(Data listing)
============

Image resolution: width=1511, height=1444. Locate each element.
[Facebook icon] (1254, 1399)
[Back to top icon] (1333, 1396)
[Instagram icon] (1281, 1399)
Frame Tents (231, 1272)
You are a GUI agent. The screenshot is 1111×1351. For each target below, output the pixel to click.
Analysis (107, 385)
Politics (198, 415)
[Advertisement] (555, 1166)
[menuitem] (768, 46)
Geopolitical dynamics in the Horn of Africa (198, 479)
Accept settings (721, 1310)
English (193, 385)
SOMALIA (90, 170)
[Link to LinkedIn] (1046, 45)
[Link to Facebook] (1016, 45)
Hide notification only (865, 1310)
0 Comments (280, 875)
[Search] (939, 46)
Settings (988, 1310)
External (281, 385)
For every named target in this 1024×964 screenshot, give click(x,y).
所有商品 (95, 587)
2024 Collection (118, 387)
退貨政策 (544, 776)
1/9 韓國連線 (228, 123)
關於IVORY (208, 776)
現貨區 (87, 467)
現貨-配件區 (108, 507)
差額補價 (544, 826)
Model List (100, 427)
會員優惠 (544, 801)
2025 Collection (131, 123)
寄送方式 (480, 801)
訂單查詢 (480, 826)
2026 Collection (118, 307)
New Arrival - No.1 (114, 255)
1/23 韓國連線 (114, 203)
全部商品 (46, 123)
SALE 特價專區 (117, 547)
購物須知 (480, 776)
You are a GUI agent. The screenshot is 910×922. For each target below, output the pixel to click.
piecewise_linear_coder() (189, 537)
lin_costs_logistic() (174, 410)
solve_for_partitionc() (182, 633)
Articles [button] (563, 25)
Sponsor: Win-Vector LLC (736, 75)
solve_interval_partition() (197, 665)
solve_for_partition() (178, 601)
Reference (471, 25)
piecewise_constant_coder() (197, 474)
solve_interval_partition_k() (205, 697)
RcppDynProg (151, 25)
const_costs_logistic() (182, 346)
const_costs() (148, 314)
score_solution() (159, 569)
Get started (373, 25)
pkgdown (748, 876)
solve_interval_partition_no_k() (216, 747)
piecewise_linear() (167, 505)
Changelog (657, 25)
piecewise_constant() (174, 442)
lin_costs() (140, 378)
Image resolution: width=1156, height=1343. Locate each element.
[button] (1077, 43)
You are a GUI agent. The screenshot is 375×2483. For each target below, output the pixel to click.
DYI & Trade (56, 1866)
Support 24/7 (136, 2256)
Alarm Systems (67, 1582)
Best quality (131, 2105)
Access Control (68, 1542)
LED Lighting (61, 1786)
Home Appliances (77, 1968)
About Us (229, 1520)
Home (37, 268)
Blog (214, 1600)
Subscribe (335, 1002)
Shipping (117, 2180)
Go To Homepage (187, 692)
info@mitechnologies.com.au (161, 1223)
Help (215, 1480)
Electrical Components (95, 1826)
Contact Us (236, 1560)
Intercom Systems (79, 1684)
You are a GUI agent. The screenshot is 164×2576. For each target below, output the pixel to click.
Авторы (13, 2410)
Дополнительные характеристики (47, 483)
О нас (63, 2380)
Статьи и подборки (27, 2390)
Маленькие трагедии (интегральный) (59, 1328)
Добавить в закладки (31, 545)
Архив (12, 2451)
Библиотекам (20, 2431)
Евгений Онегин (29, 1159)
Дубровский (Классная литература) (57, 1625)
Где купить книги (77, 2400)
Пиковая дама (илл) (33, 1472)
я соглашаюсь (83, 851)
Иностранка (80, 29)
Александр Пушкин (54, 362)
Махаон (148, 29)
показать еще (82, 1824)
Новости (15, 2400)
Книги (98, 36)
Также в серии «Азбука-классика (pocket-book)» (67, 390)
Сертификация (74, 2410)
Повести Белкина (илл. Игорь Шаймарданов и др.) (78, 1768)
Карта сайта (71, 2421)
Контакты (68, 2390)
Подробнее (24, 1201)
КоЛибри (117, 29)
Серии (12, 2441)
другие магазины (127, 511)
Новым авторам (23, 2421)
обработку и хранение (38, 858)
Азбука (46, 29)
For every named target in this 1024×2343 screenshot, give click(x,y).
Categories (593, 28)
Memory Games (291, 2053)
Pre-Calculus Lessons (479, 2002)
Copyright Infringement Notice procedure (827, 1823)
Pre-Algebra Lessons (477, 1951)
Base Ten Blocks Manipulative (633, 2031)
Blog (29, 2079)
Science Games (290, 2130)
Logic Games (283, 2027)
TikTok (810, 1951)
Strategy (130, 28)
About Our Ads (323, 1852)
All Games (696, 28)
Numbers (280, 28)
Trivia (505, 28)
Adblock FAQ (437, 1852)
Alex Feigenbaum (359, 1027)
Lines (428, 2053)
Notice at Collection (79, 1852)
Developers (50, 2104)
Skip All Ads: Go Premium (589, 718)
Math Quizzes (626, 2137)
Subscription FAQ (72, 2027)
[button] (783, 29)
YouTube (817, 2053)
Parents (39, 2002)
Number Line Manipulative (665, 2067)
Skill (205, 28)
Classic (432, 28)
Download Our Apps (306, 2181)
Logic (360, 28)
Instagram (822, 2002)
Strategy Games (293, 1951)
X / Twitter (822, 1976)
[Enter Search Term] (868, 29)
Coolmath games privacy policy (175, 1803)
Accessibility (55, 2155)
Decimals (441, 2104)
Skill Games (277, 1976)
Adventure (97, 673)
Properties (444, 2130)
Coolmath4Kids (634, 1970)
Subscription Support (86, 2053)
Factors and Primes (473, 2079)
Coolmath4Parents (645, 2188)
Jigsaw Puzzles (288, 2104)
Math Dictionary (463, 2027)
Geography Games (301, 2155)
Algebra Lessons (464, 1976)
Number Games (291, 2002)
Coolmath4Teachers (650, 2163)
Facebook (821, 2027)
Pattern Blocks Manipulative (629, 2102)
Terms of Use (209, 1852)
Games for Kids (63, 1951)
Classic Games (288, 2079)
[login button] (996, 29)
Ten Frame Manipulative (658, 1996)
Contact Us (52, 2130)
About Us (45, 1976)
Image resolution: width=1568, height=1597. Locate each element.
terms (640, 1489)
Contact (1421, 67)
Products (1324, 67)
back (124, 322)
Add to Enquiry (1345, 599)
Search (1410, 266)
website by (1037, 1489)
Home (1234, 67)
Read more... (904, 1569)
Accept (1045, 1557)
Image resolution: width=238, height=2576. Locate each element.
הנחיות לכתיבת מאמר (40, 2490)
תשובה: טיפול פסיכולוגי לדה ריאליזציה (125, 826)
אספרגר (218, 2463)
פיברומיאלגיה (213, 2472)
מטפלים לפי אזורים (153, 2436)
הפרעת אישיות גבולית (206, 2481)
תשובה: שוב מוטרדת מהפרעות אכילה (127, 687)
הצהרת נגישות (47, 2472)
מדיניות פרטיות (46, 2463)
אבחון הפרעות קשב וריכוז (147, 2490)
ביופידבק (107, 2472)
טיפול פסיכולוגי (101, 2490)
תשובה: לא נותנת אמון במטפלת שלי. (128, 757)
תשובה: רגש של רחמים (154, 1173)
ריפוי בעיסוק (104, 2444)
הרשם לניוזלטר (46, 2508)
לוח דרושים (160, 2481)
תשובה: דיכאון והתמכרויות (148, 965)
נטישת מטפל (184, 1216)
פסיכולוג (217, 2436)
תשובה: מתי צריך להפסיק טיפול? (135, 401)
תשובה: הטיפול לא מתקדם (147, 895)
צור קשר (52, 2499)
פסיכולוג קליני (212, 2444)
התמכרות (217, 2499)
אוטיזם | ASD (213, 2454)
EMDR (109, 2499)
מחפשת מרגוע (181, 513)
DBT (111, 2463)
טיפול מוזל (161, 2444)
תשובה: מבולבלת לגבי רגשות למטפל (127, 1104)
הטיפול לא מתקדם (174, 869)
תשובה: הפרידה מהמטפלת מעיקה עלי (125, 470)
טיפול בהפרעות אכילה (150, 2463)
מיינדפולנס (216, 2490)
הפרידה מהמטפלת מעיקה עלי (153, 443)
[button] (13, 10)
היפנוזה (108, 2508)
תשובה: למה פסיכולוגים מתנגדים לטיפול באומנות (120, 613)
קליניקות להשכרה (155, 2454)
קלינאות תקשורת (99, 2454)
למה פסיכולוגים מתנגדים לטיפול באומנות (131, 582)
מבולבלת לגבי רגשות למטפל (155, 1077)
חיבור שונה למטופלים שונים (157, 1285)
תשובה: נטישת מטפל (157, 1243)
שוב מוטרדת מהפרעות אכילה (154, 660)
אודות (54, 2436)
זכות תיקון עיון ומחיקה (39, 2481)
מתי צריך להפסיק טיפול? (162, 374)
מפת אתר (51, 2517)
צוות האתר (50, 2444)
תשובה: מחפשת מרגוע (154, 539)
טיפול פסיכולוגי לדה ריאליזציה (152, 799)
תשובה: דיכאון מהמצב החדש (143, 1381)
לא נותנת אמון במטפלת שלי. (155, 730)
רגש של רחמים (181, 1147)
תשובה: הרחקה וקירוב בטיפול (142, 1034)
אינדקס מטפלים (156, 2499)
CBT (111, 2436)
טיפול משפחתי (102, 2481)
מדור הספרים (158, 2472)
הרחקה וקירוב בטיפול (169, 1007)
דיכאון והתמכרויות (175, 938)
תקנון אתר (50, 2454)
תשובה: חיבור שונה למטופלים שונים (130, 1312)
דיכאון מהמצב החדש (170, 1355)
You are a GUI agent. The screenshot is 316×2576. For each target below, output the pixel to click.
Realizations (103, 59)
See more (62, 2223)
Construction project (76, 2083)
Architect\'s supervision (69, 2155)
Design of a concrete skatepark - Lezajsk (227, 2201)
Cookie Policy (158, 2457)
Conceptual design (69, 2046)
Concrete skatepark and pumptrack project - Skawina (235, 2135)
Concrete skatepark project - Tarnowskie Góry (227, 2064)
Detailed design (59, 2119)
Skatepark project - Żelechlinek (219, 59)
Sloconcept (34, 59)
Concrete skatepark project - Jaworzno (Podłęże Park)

============

» **THE TASK**: From the start of the listing through the line containing "English (193, 385)", inclusive, change "Frame Tents" to "Dome Tents" and give those lines again with nothing else altered.

» **COMPLETED TASK**:
Image resolution: width=1511, height=1444. Locate each element.
[Facebook icon] (1254, 1399)
[Back to top icon] (1333, 1396)
[Instagram icon] (1281, 1399)
Dome Tents (231, 1272)
You are a GUI agent. The screenshot is 1111×1351. For each target below, output the pixel to click.
Analysis (107, 385)
Politics (198, 415)
[Advertisement] (555, 1166)
[menuitem] (768, 46)
Geopolitical dynamics in the Horn of Africa (198, 479)
Accept settings (721, 1310)
English (193, 385)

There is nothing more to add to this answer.